_WHAT THE TASK ASKS_
Output every entry exactly as written, but omit the pictures.

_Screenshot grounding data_
-------
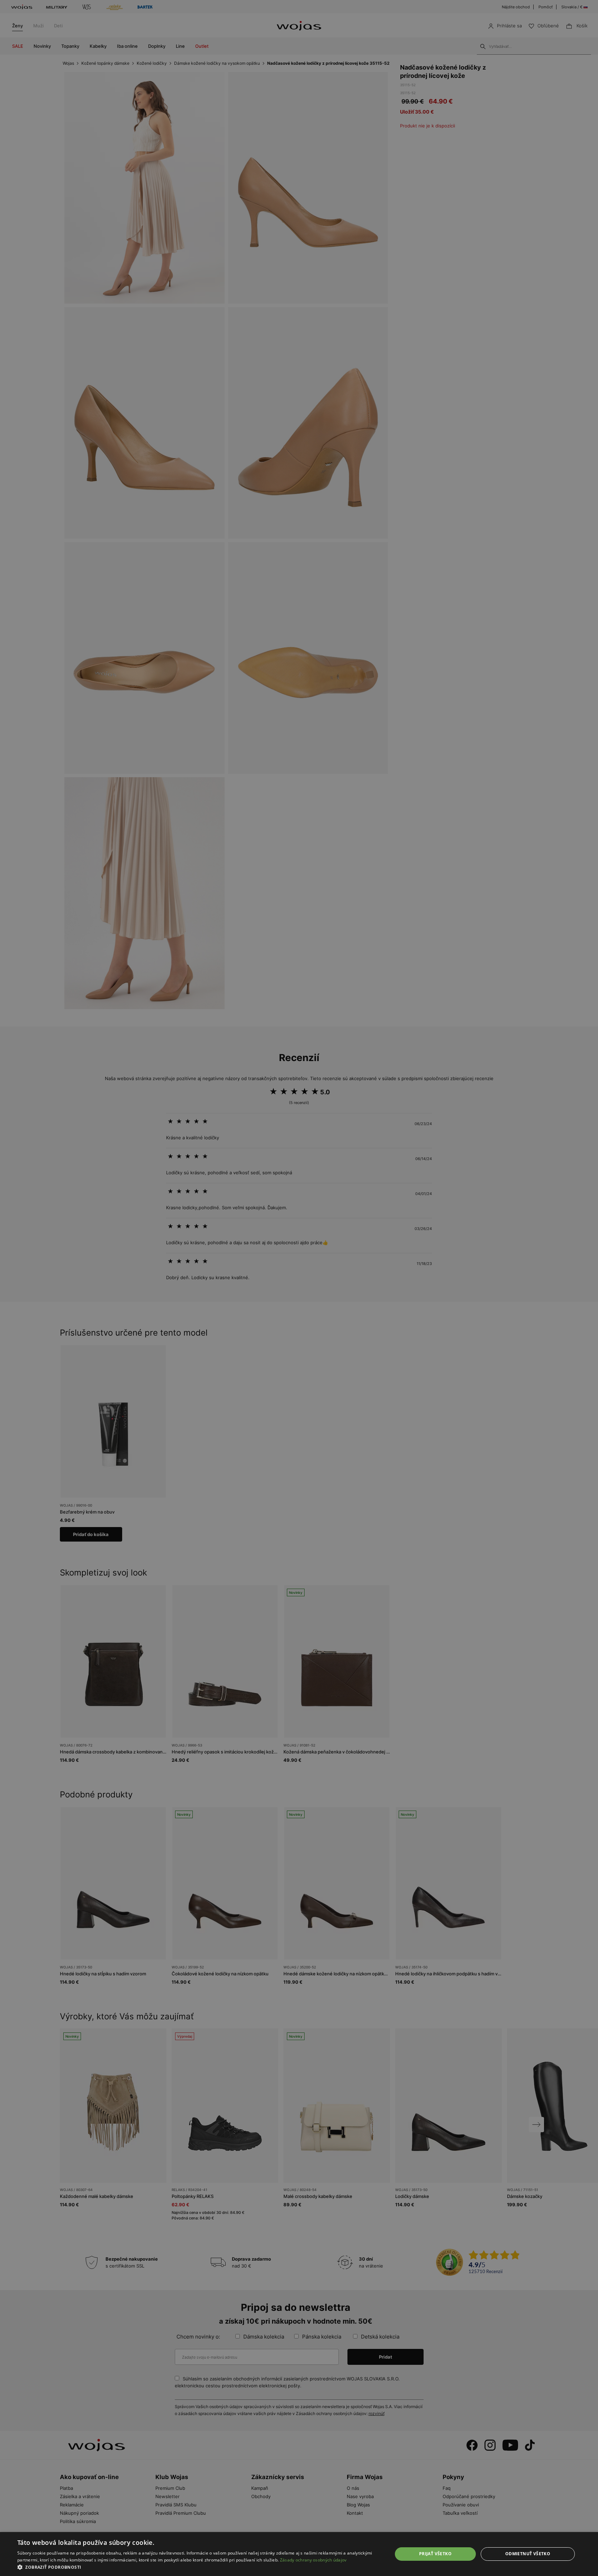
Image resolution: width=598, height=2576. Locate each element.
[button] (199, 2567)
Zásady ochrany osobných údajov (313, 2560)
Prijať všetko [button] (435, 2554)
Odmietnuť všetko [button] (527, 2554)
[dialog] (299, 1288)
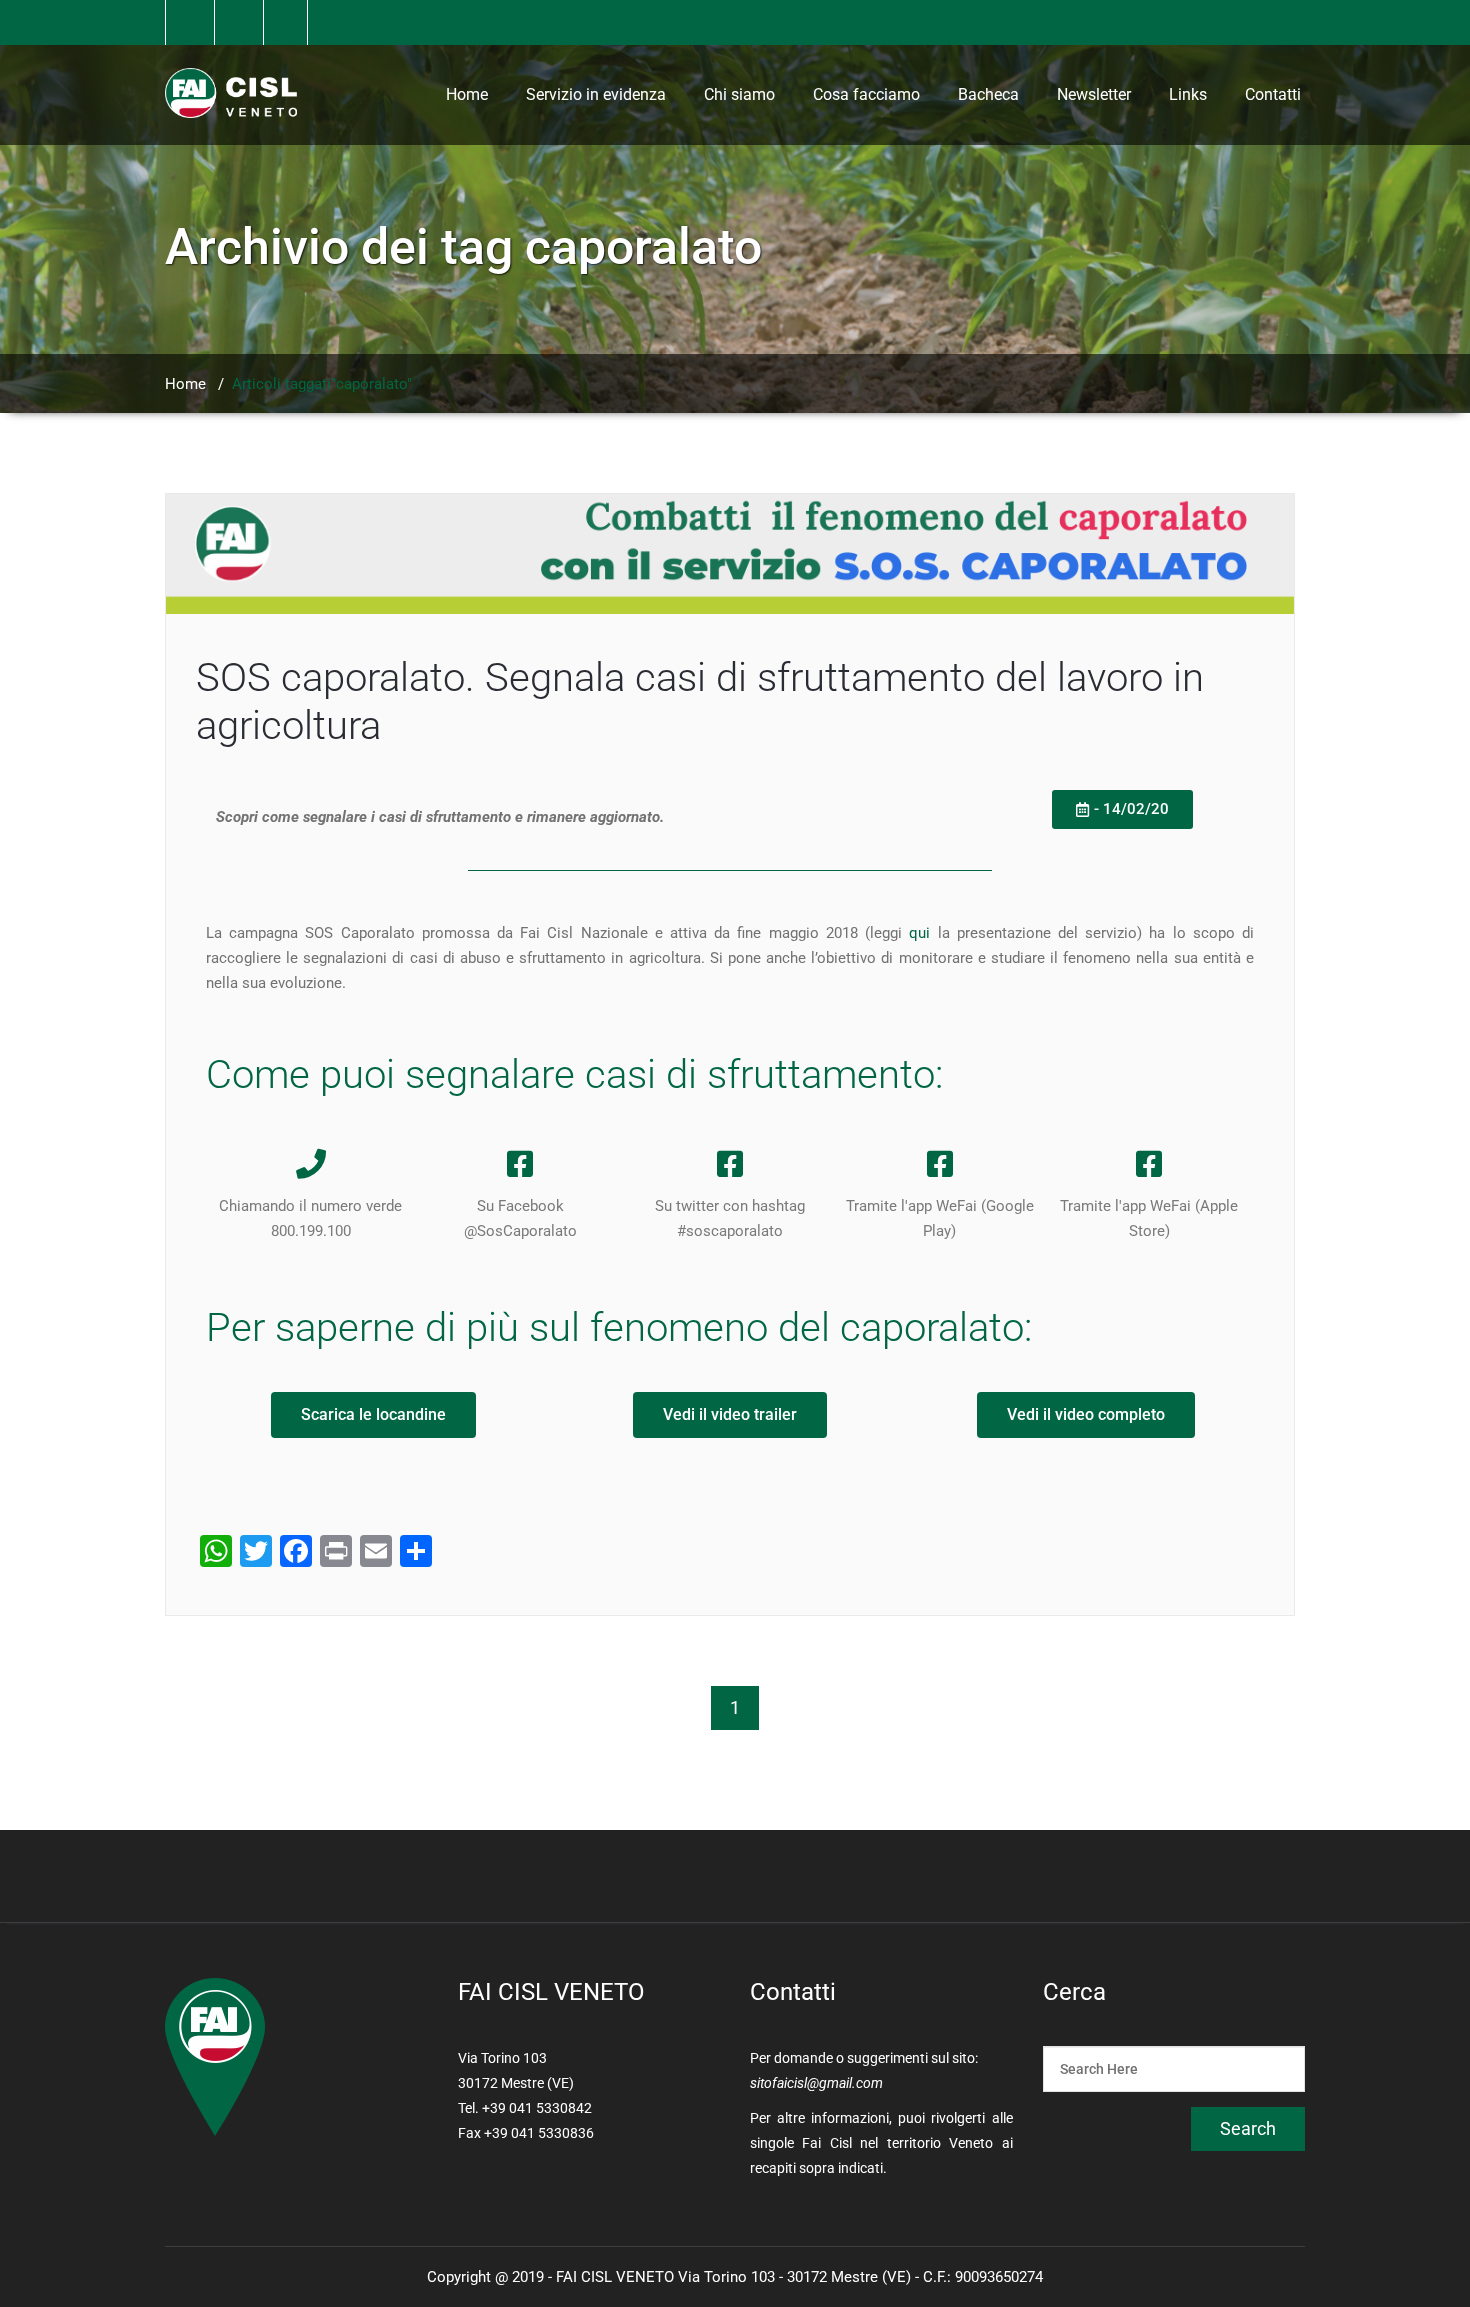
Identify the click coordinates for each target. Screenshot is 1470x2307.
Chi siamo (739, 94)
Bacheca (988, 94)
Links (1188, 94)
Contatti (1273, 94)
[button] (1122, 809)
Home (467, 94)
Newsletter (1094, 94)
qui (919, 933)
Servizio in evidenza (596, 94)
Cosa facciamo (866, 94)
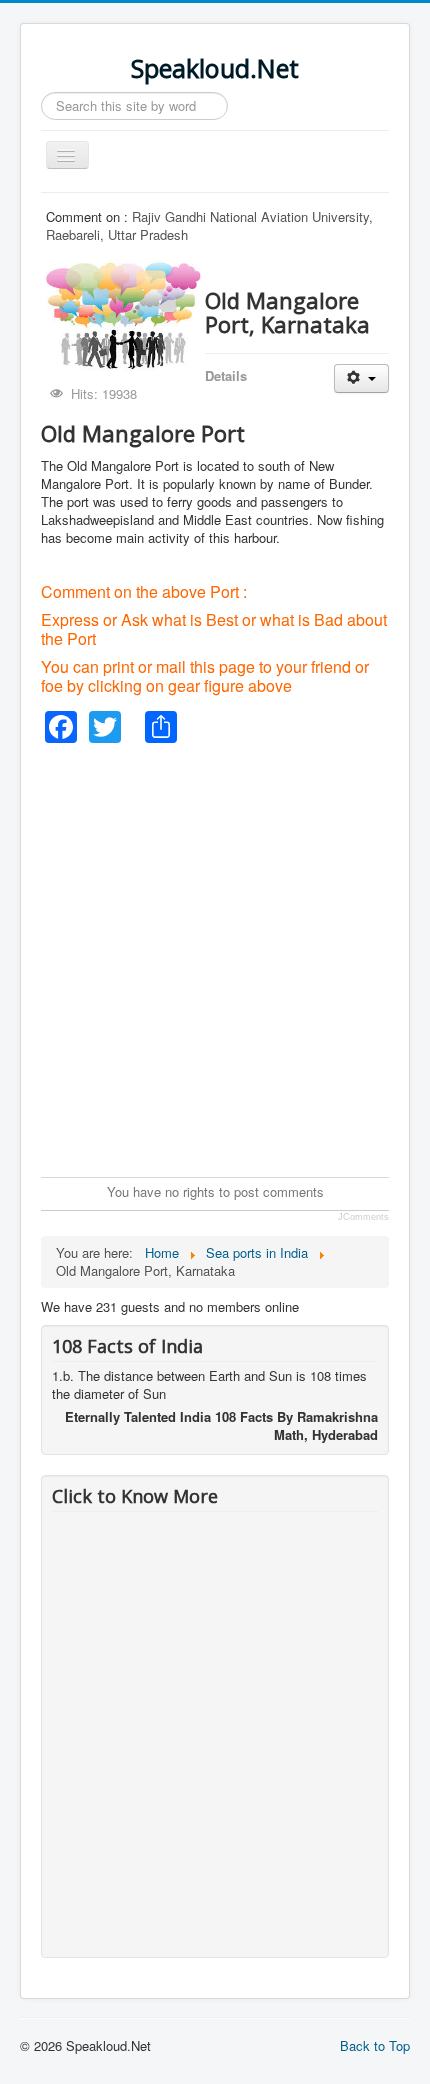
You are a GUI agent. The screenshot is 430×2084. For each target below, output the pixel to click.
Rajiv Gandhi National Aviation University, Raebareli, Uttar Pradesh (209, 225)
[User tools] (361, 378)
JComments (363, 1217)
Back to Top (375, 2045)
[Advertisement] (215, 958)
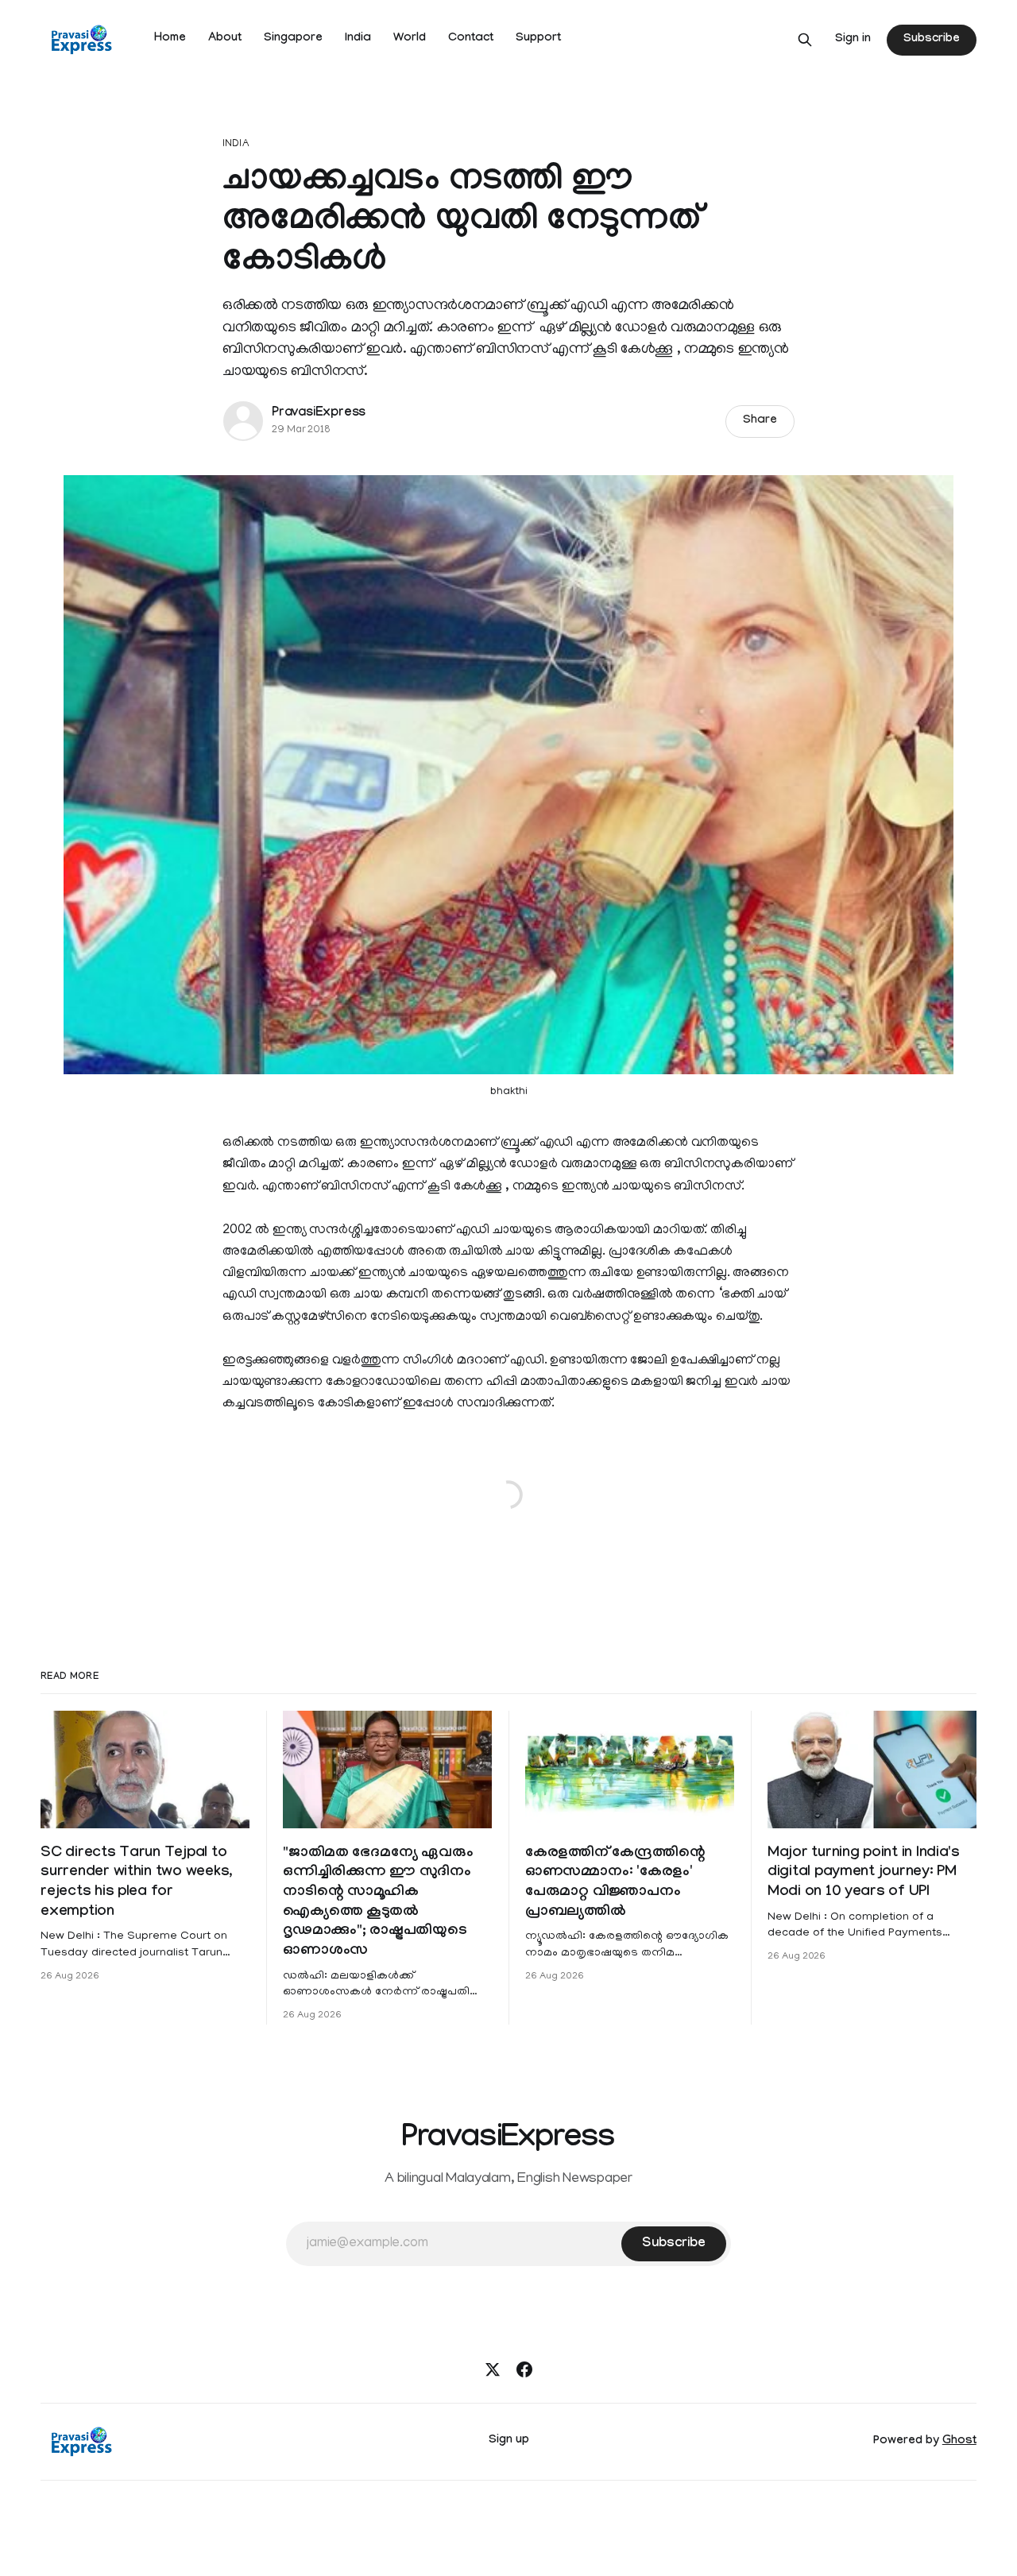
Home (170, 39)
-------
_ANSWER TO THIS EXERCISE_
Image resolution: width=598, height=2576. Locate each element.
[button] (199, 2567)
Zásady ochrany osobných údajov (313, 2560)
Prijať všetko [button] (435, 2554)
Odmietnuť všetko [button] (527, 2554)
[dialog] (299, 1288)
Identify the click coordinates for each target. Screenshot is 1470x2307.
Chi siamo (739, 94)
Bacheca (988, 94)
Links (1188, 94)
Contatti (1273, 94)
[button] (1122, 809)
Home (467, 94)
Newsletter (1094, 94)
qui (919, 933)
Servizio in evidenza (596, 94)
Cosa facciamo (866, 94)
You are a GUI agent. The screenshot is 430×2084. For each target below, output the pixel to click.
Rajiv Gandhi National Aviation University, Raebareli, Uttar Pradesh (209, 225)
[User tools] (361, 378)
JComments (363, 1217)
Back to Top (375, 2045)
[Advertisement] (215, 958)
Home (170, 39)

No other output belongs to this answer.